You are viewing a plain text version of this content. The canonical link for it is here.
Posted to dev@hive.apache.org by Mehant Baid <ba...@gmail.com> on 2013/10/07 21:04:43 UTC

Bug in map join optimization causing "OutOfMemory" error

Hey Folks,

We are using hive-0.11 and are hitting java.lang.OutOfMemoryError. The 
problem seems to be in CommonJoinResolver.java (processCurrentTask()), 
in this function we try and convert a map-reduce join to a map join if 
'n-1' tables involved in a 'n' way join have a size below a certain 
threshold.

If the tables are maintained by hive then we have accurate sizes of each 
table and can apply this optimization but if the tables are created 
using storage handlers, HBaseStorageHanlder in our case then the size is 
set to be zero. Due to this we assume that we can apply the optimization 
and convert the map-reduce join to a map join. So we build a in-memory 
hash table for all the keys, since our table created using the storage 
handler is large, it does not fit in memory and we hit the error.

Should I open a JIRA for this? One way to fix this is to set the size of 
the table (created using storage handler) to be equal to the map join 
threshold. This way the table would be selected as the big table and we 
can proceed with the optimization if other tables in the join have size 
below the threshold. If we have multiple big tables then the 
optimization would be turned off.

Thanks
Mehant

Re: Bug in map join optimization causing "OutOfMemory" error

Posted by Brock Noland <br...@cloudera.com>.
Hi,

Thank you for the report!

Can you open a JIRA for this issue? It sounds like a bug.

Brock


On Fri, Nov 1, 2013 at 2:23 AM, Mehant Baid <ba...@gmail.com> wrote:

> Hey Folks,
>
> Could you please take a look at the below problem. We are hitting
> OutOfMemoryErrors while joining tables that are not managed by Hive.
>
> Would appreciate any feedback.
>
> Thanks
> Mehant
>
> On 10/7/13 12:04 PM, Mehant Baid wrote:
>
>> Hey Folks,
>>
>> We are using hive-0.11 and are hitting java.lang.OutOfMemoryError. The
>> problem seems to be in CommonJoinResolver.java (processCurrentTask()), in
>> this function we try and convert a map-reduce join to a map join if 'n-1'
>> tables involved in a 'n' way join have a size below a certain threshold.
>>
>> If the tables are maintained by hive then we have accurate sizes of each
>> table and can apply this optimization but if the tables are created using
>> storage handlers, HBaseStorageHanlder in our case then the size is set to
>> be zero. Due to this we assume that we can apply the optimization and
>> convert the map-reduce join to a map join. So we build a in-memory hash
>> table for all the keys, since our table created using the storage handler
>> is large, it does not fit in memory and we hit the error.
>>
>> Should I open a JIRA for this? One way to fix this is to set the size of
>> the table (created using storage handler) to be equal to the map join
>> threshold. This way the table would be selected as the big table and we can
>> proceed with the optimization if other tables in the join have size below
>> the threshold. If we have multiple big tables then the optimization would
>> be turned off.
>>
>> Thanks
>> Mehant
>>
>
>


-- 
Apache MRUnit - Unit testing MapReduce - http://mrunit.apache.org

Re: Bug in map join optimization causing "OutOfMemory" error

Posted by Mehant Baid <ba...@gmail.com>.
Hey Folks,

Could you please take a look at the below problem. We are hitting 
OutOfMemoryErrors while joining tables that are not managed by Hive.

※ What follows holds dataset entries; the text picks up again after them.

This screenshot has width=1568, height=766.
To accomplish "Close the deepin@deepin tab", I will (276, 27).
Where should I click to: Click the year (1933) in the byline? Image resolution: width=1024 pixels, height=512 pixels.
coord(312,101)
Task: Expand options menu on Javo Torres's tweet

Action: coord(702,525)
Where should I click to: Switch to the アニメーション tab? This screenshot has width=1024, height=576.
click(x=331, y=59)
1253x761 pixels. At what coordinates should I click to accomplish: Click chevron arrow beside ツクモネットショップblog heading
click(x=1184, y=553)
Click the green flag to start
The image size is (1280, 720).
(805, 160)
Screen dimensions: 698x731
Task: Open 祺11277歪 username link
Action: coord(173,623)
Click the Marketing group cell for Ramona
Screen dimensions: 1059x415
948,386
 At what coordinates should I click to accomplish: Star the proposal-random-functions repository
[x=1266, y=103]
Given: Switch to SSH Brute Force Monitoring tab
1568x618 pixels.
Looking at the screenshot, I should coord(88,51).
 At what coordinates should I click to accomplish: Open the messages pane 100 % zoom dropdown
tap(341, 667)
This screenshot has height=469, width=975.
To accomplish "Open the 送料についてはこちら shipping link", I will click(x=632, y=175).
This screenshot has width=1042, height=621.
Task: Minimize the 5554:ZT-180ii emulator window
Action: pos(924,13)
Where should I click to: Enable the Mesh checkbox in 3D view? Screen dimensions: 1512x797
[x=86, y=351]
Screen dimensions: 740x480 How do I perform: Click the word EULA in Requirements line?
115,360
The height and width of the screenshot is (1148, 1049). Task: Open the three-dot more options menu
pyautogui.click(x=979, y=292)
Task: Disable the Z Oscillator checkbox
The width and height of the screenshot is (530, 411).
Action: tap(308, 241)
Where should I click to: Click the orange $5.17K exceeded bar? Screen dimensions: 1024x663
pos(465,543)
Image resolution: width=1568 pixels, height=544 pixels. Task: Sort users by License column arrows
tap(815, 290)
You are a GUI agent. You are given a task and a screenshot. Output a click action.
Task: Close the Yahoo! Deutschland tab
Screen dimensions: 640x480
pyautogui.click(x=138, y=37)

Would appreciate any feedback.

Thanks
Mehant
On 10/7/13 12:04 PM, Mehant Baid wrote:
> Hey Folks,
>
> We are using hive-0.11 and are hitting java.lang.OutOfMemoryError. The 
> problem seems to be in CommonJoinResolver.java (processCurrentTask()), 
> in this function we try and convert a map-reduce join to a map join if 
> 'n-1' tables involved in a 'n' way join have a size below a certain 
> threshold.
>
> If the tables are maintained by hive then we have accurate sizes of 
> each table and can apply this optimization but if the tables are 
> created using storage handlers, HBaseStorageHanlder in our case then 
> the size is set to be zero. Due to this we assume that we can apply 
> the optimization and convert the map-reduce join to a map join. So we 
> build a in-memory hash table for all the keys, since our table created 
> using the storage handler is large, it does not fit in memory and we 
> hit the error.
>
> Should I open a JIRA for this? One way to fix this is to set the size 
> of the table (created using storage handler) to be equal to the map 
> join threshold. This way the table would be selected as the big table 
> and we can proceed with the optimization if other tables in the join 
> have size below the threshold. If we have multiple big tables then the 
> optimization would be turned off.
>
> Thanks
> Mehant